The roll call of disastrous failures in 1915 makes sorry reading: Artois, Champagne, Woevre, 2nd Ypres, 2nd Artois (Festubert, Souchez and Vimy Ridge), 2nd Champagne, and 3rd Artois (2nd Vimy Ridge and Loos) were grisly battles in which the Allies lost hundreds of thousands of men in battering ram efforts to break through the steadily solidifying German line. Gains were indeed made, but these gains were measured in hundreds of yards only, and never once was there any chance of a genuine breakthrough and the unleashing of the cavalry. As the year progressed the chance of the anticipated breakthrough became increasingly remote, but in the absence of any alternative the generals still pinned their faith in its occurrence. Another problem that they failed to consider was the nature of any breakthrough: even if the cavalry had been introduced through a rupture in the enemy’s line, it is hard to see what success it could have achieved even with the unlikely support of the plodding infantry.

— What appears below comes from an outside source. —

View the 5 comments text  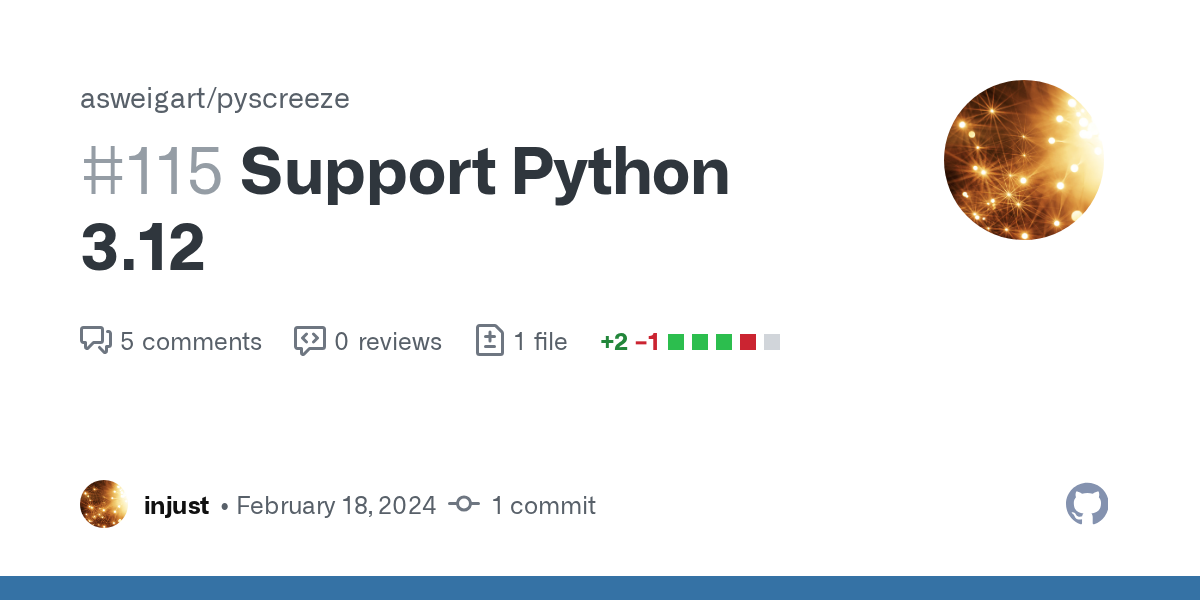(191, 342)
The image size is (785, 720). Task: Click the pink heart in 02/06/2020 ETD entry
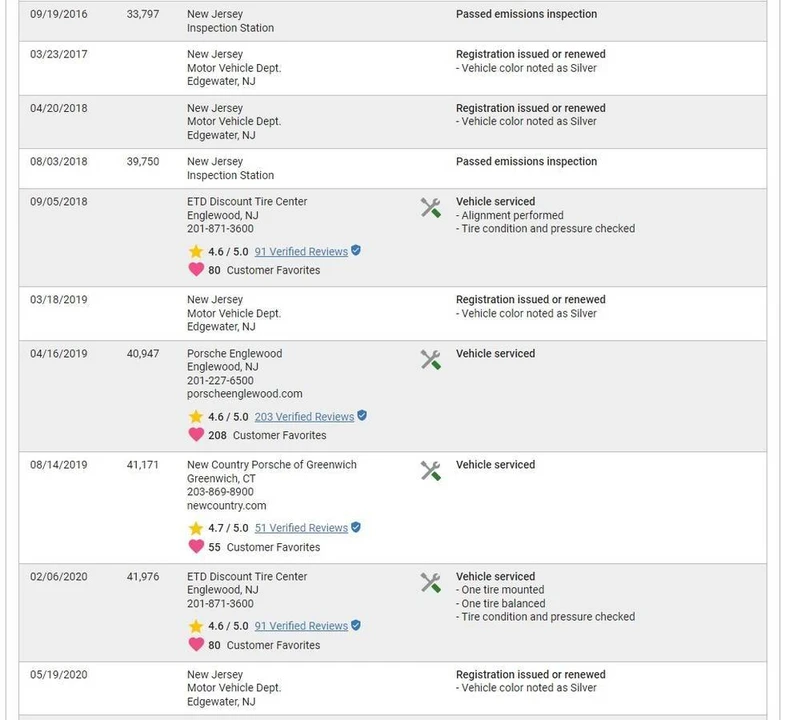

The concept of a caterpillar-tracked ‘landship’ had enjoyed a considerable currency in the period leading up to World War I, but failed to find any measure of acceptance among military leaders with little or no knowledge or even appreciation of science and technology: indeed, many of the combatant nations’ senior generals were still trying to come to grips with the nature and effect of established technology as epitomised by modern artillery and the machine-gun. One British convert of singular importance, however, was Lieutenant Colonel E. W. Swinton, assistant secretary of the Committee of Imperial Defence. Serving in France as a reporter during 1914, Swinton soon appreciated that his existing fears about the machine-gun’s role in defensive warfare had been more than fully realised. However, he also saw the Holt caterpillar tractors being used as tow vehicles for heavy artillery, and envisaged the possibility of fitting such tractors with armoured bodies for the transport of assault parties (or light artillery) through no-man’s land and over the barbed wire for direct assaults on the machine-guns that tore apart every infantry assault. Swinton reported back to his immediate superior, Lieutenant Colonel Maurice Hankey, the secretary of the Committee of Imperial Defence, who passed on Swinton’s notions to the Imperial General Staff and to Lord Kitchener. The IGS and Kitchener rebuffed the concept immediately, mostly on the grounds that any such ‘Trojan horse’ would be catastrophically vulnerable to artillery fire. To a certain extent the authorities were correct, for Swinton’s concept envisaged a massive machine able to transport some 50 men. What the pundits ignored, however, was the difficulty for the artillery of the period in engaging a moving target at all except the closest direct-fire ranges, which would themselves leave the artillery hopelessly exposed to counter-battery fire.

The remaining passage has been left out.